Srinath Mandalapu is a Senior Staff Engineer at Google specializing in the co-design of ML frameworks and TPU hardware. As a technical leader within Google's ML Frameworks organization, he serves as a primary architect for low-level Pallas kernels utilized in MaxText distributed training and vLLM TPU inference. His recent work focuses on the large-scale optimization of state-of-the-art open-source models—including DeepSeekV3, Llama, and Qwen—where he drives performance at the intersection of low-level hardware utilization (TPU/SparseCore) and high-level framework efficiency. Prior to Google, Srinath led distributed training and framework migrations (to PyTorch) at Meta and architected foundational advertising systems at Yahoo! that generated billions in annual revenue. He holds an M.S. in Computer Engineering from UC Santa Cruz and is an alumnus of the UC Berkeley Engineering Leadership Professional Program.

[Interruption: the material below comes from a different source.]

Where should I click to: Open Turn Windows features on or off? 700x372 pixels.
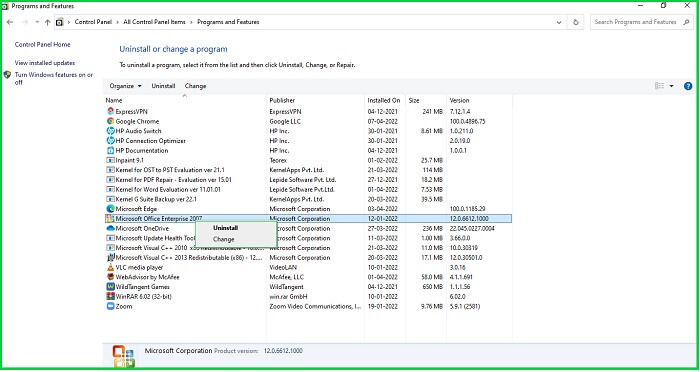click(x=54, y=79)
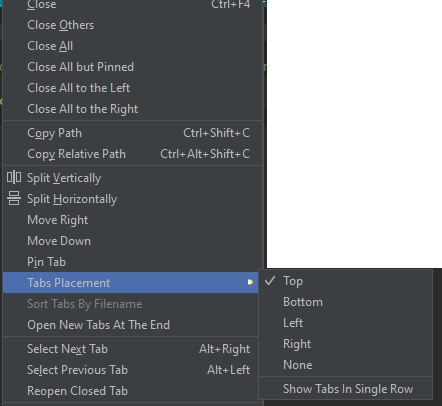Click Close All but Pinned

(x=133, y=67)
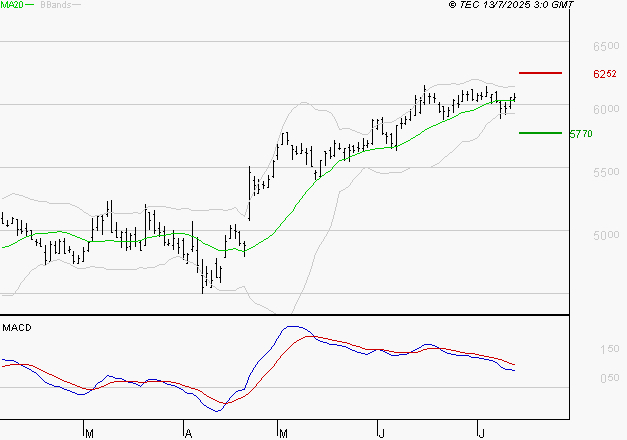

University of Illinois Urbana-Champaign
Jian Huang is an Associate Professor and Y. T. Lo Faculty Fellow in the ECE department and an affiliated Associate Professor in Siebel School of Computing and Data Science at the University of Illinois at Urbana-Champaign. He received his Ph.D. in Computer Science at Georgia Institute of Technology in 2017. His research interests include computer systems and architecture, sustainable AI infrastructure, memory/storage systems, data systems, systems security, distributed systems, and especially the intersections of them. Most recently, he is working on sustainable AI infrastructures. His research contributions have been published at top-tier computer architecture and systems conferences such as ISCA, MICRO, ASPLOS, OSDI, and SOSP. His work received USENIX Best Paper Award, MICRO Best Paper Runner Up, MICRO Best Artifact award, multiple IEEE Micro Top Picks (and Honorable Mentions), and Microsoft Research Outstanding Project Award. He also received the inaugural SIGMICRO Early Career Award, NSF CAREER Award, NSF CRII Award, Dean's Award for Early Innovation, NetApp Faculty Fellowship Award, and Google Faculty Research Award. He is a member of MICRO Hall of Fame, and the founder of the Workshop on Hot Topics in System Infrastructure.